Stored records

____

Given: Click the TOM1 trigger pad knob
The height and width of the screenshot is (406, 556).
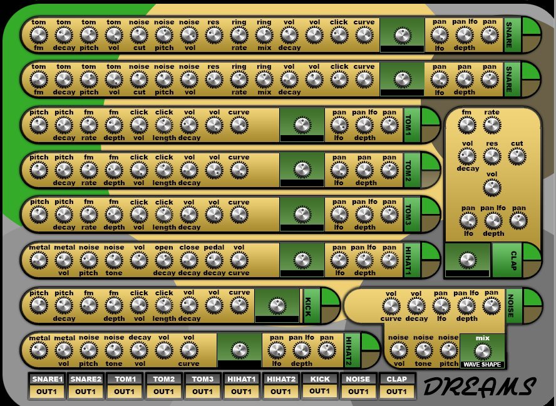Looking at the screenshot, I should [x=302, y=124].
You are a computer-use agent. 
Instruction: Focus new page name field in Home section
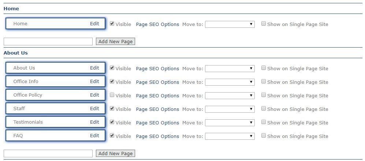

____

▸ **INSTRUCTIONS FOR THE TASK**:
All lines after and including the one with "You are a computer-use agent.", through the end of the entries above, should be output exactly and by themselves. The pictures are to be left out.

▸ **TASK ANSWER**:
You are a computer-use agent. 
Instruction: Focus new page name field in Home section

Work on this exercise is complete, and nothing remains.